FIG. 3 provides a section view of a linear compressor 100 according
to an exemplary embodiment of the present subject matter. As
discussed in greater detail below, linear compressor 100 is
operable to increase a pressure of fluid within a chamber 112 of
linear compressor 100. Linear compressor 100 may be used to
compress any suitable fluid, such as refrigerant or air. In
particular, linear compressor 100 may be used in a refrigerator
appliance, such as refrigerator appliance 10 (FIG. 1) in which
linear compressor 100 may be used as compressor 64 (FIG. 2). As may
be seen in FIG. 3, linear compressor 100 defines an axial direction
A, a radial direction R and a circumferential direction C. Linear
compressor 100 may be enclosed within a hermetic or air-tight shell
(not shown). The hermetic shell can, e.g., hinder or prevent
refrigerant from leaking or escaping from refrigeration system
60.
Turning now to FIG. 3, linear compressor 100 includes a casing 110
that extends between a first end portion 102 and a second end
portion 104, e.g., along the axial direction A. Casing 110 includes
various static or non-moving structural components of linear
compressor 100. In particular, casing 110 includes a cylinder
assembly 111 that defines a chamber 112. Cylinder assembly 111 is
positioned at or adjacent second end portion 104 of casing 110.

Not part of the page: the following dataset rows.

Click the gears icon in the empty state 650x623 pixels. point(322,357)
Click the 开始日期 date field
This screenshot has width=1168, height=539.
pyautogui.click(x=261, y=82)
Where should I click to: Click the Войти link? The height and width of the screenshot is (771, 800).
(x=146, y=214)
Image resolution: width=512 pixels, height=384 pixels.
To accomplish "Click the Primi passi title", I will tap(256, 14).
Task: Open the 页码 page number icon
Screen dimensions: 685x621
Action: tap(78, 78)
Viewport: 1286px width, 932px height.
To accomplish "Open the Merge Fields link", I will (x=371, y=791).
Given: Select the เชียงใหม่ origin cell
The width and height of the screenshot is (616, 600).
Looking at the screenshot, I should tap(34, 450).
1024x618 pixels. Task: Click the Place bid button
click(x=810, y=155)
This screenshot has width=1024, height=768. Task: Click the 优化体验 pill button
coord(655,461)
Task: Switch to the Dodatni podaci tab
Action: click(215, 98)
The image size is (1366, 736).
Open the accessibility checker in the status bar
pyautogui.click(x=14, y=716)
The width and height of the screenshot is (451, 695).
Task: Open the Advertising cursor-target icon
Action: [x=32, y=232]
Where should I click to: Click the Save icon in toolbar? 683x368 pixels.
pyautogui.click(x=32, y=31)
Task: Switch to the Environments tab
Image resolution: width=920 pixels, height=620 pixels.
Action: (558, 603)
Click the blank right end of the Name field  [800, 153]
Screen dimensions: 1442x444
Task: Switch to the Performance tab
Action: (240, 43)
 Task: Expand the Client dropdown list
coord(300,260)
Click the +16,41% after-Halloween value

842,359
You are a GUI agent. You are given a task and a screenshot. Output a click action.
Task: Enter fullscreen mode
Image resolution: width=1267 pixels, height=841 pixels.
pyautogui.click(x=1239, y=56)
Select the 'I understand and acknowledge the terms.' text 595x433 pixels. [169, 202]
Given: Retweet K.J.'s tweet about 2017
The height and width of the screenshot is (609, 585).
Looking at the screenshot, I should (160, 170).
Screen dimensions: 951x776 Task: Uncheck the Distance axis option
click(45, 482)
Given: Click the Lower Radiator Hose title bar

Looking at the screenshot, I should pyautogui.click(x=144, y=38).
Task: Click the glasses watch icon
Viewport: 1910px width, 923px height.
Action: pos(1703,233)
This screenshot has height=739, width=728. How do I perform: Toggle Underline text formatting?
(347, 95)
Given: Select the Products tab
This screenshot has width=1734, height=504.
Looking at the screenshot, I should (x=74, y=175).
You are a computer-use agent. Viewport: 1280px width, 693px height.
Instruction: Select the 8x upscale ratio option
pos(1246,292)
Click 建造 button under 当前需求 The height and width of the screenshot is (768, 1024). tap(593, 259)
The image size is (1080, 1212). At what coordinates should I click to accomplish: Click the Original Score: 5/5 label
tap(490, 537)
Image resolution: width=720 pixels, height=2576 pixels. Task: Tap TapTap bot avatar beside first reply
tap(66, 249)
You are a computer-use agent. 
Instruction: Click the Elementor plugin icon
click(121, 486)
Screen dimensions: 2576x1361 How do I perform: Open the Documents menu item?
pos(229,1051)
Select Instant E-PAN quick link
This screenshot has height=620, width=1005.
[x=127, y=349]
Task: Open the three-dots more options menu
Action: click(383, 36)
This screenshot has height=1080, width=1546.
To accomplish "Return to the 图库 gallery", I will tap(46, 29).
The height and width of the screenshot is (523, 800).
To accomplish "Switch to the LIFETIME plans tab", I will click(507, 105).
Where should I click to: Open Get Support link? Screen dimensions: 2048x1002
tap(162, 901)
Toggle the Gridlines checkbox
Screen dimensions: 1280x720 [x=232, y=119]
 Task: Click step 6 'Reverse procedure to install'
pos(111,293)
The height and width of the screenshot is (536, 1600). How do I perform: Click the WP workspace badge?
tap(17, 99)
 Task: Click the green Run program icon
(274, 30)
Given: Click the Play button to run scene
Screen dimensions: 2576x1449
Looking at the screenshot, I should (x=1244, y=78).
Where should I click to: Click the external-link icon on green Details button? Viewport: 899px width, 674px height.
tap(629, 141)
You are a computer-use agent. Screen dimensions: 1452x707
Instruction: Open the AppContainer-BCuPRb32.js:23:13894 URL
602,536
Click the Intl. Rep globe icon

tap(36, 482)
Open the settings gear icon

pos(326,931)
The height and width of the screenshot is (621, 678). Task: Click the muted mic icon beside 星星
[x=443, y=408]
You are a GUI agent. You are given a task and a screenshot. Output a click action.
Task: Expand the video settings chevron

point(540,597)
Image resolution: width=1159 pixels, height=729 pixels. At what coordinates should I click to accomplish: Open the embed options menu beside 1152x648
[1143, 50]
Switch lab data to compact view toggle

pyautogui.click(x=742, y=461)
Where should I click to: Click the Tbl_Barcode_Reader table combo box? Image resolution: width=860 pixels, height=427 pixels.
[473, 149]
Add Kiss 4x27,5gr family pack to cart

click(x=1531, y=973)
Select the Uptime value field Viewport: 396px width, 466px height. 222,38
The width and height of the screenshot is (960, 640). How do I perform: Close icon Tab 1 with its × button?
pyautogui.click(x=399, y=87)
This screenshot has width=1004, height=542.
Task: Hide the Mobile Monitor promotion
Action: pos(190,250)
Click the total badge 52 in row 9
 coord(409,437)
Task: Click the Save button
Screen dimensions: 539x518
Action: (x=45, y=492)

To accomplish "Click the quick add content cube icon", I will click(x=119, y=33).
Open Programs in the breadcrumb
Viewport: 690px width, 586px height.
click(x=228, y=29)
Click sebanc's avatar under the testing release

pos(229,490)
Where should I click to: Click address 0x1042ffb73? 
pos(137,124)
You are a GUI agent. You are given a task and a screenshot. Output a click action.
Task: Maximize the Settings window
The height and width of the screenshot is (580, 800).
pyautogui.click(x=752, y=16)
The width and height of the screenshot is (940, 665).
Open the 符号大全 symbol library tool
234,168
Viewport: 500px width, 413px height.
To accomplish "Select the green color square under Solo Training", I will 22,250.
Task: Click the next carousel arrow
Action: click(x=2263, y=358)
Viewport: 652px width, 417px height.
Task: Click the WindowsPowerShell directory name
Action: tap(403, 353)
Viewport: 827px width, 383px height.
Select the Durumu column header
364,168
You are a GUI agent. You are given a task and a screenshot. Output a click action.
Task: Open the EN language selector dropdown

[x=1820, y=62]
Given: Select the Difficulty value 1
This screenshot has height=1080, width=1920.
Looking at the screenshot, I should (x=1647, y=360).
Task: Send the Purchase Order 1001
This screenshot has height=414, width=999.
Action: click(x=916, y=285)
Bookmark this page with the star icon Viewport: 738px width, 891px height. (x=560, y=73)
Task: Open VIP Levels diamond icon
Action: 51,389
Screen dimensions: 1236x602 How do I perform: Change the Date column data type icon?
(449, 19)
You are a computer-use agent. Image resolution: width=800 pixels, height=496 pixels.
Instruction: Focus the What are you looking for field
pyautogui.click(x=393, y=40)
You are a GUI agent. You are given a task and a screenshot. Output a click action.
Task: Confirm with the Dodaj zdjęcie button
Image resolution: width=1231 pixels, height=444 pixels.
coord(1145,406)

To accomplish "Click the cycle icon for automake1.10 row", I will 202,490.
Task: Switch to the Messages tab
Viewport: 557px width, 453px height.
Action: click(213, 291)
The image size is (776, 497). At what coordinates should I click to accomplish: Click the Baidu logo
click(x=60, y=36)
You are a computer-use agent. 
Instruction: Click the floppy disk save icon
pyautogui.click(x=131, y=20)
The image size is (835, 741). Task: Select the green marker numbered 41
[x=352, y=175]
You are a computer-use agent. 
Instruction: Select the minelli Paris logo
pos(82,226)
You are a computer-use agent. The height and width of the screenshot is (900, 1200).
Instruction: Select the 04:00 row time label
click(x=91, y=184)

Chamber 112 extends longitudinally along the axial direction A.
Casing 110 also includes a motor mount mid-section 113 and an end
cap 115 positioned opposite each other about a motor. A stator,
e.g., including an outer back iron 150 and a driving coil 152, of
the motor is mounted or secured to casing 110, e.g., such that the
stator is sandwiched between motor mount mid-section 113 and end
cap 115 of casing 110. Linear compressor 100 also includes valves
(such as a discharge valve assembly 117 at an end of chamber 112)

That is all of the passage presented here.